Я их не искала. Напротив, зная, что Колину Фарреллу никогда не быть даже тенью великого Клинта Иствуда, сыгравшего капрала Джона МакБёрни  в оригинальном «Обманутом» 1971 года, зная, что Николь Кидман с равной готовностью берется за все, что угодно, лишь бы сохранить кинематографическую талию, что Эль Фаннинг с ее стеклянными глазами может загубить любой проект, - зная все это, я искала только одного: хотя бы бледной тени «Глубокого Юга» Салли Манн в кадрах «Обманутого».
Безусловно, она там есть. Филипп Ле Сурд - оператор последних фильмов Вонга Кар Вая, что само по себе прекрасная рекомендация. София Коппола к визуальному ряду всегда была  внимательна, зная, что в кино он решает многое.
Не случайно четверть still films «Обманутого», выложенных в Сеть – это секвенции скриншотов. В скриншотах фильм смотреть куда интереснее.















Что касается действия, София Коппола пренебрегла многими возможностями, которые предполагает жуткая и соблазнительная ситуация: беспомощный мужчина в распоряжении семи женщин, и вокруг на сотни миль – глушь, безлюдье и беззаконие. Есть черный анекдот про стюардессу, штурмана и второго пилота на необитаемом острове.

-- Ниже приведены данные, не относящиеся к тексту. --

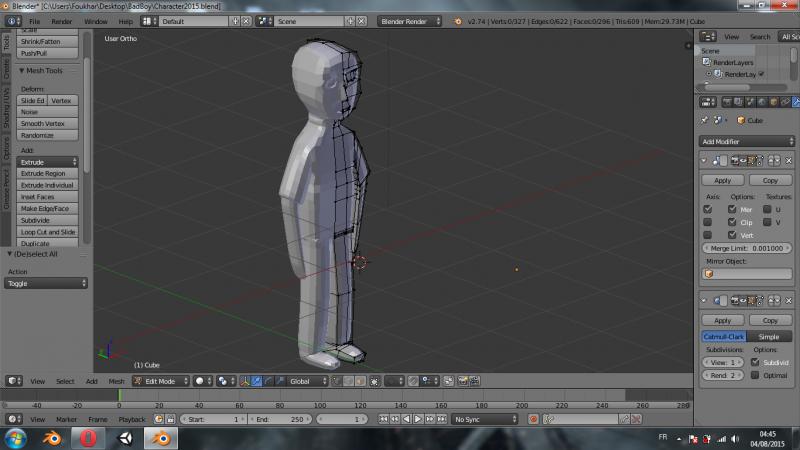Click the Unity icon in the taskbar
The height and width of the screenshot is (450, 800).
point(125,438)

В нем были опущены психологические подробности мрачно-фрейдистской трагедии, но сама жуть, хоть и отчужденная смехом, передана.

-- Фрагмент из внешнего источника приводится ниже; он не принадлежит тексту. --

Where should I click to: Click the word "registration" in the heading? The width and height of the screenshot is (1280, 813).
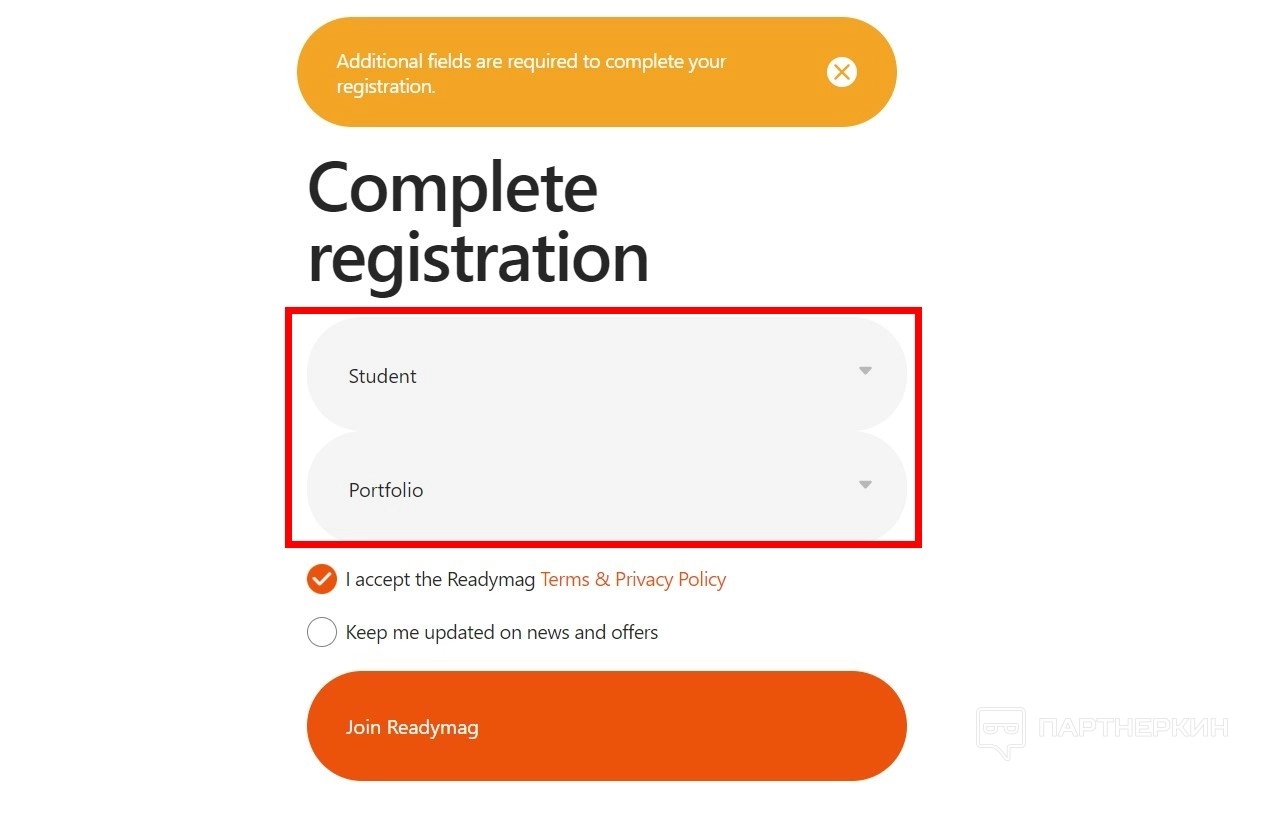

София Коппола могла бы сделать черную комедию, могла бы сделать фрейдистскую трагедию или просто трагедию людей, обманутых в самом сущностном своем желании.
Но, к сожалению, актерский состав «Обманутого» такой, что кроме истории про мошенников на доверии, почему-то погруженной в мистические ландшафты Глубокого Юга, ничего не получается.